Problem requirements >>
Under this line are records; the part from the line containing "Given: Select answer" through the line containing "Expand the green" should be repeated exactly. Please exclude pictures.

Material for this exercise >>
-------------------------
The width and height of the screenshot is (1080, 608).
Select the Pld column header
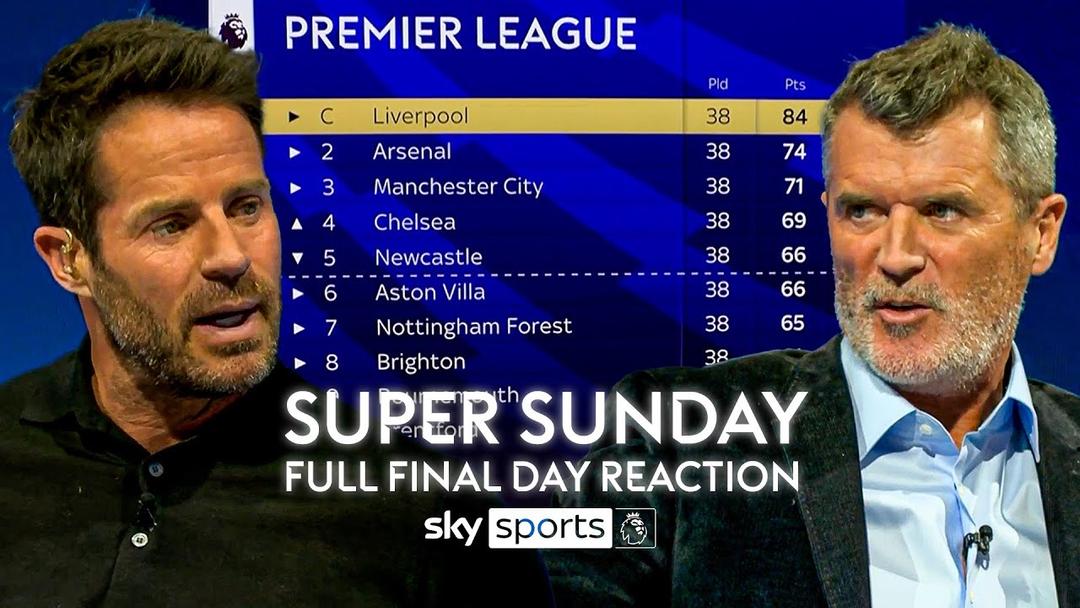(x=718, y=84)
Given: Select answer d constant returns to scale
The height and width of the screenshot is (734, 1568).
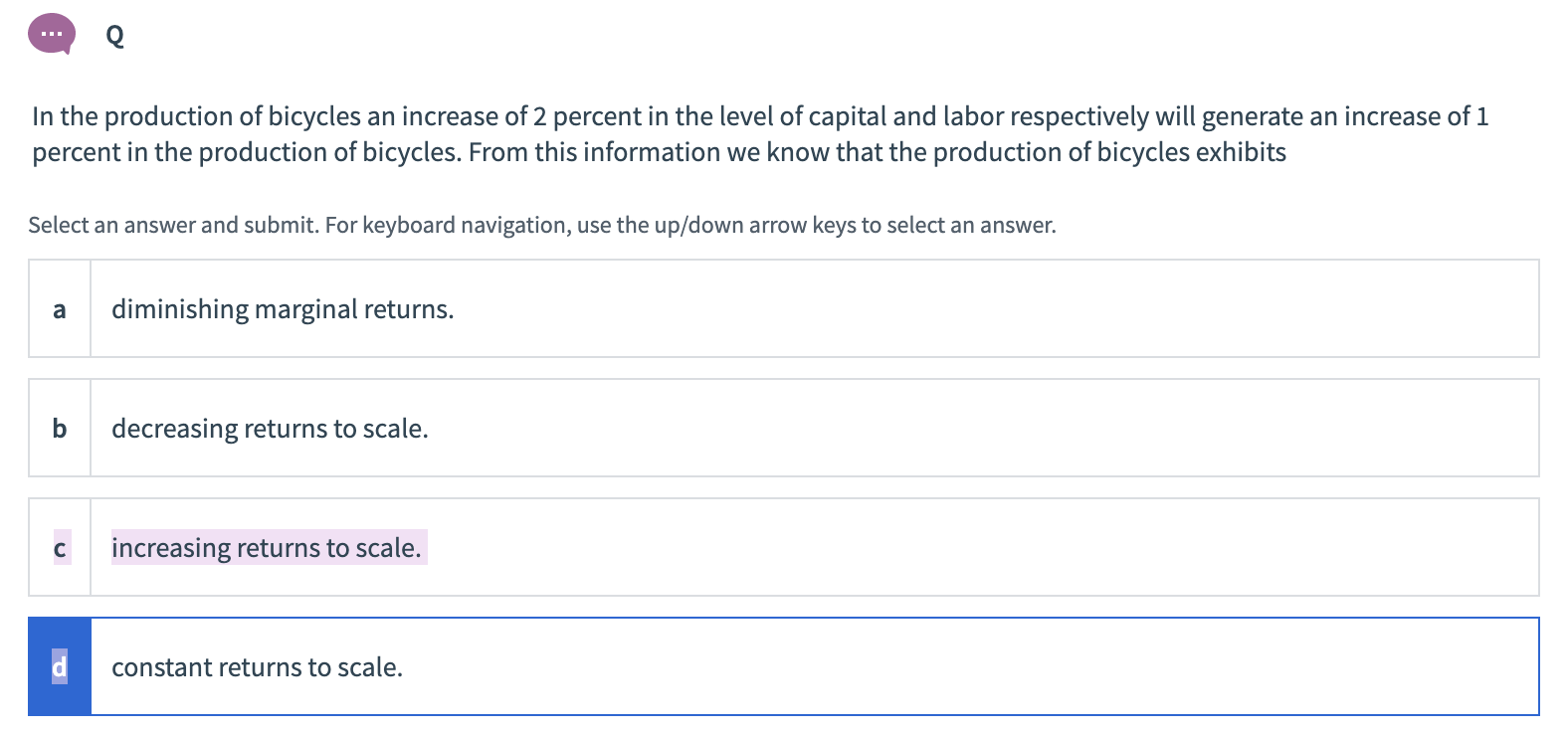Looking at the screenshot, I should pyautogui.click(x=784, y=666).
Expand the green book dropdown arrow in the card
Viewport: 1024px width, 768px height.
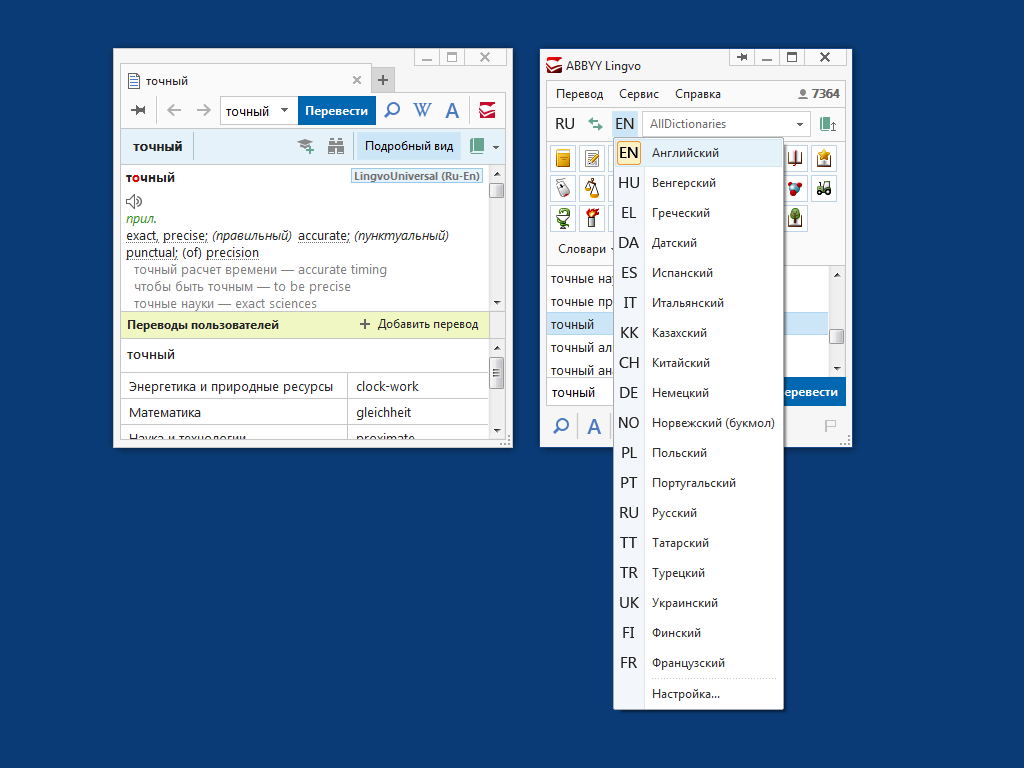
-------------------------
Task answer >>
Given: Select answer d constant returns to scale
The height and width of the screenshot is (734, 1568).
Looking at the screenshot, I should pyautogui.click(x=784, y=666).
Expand the green book dropdown arrow in the card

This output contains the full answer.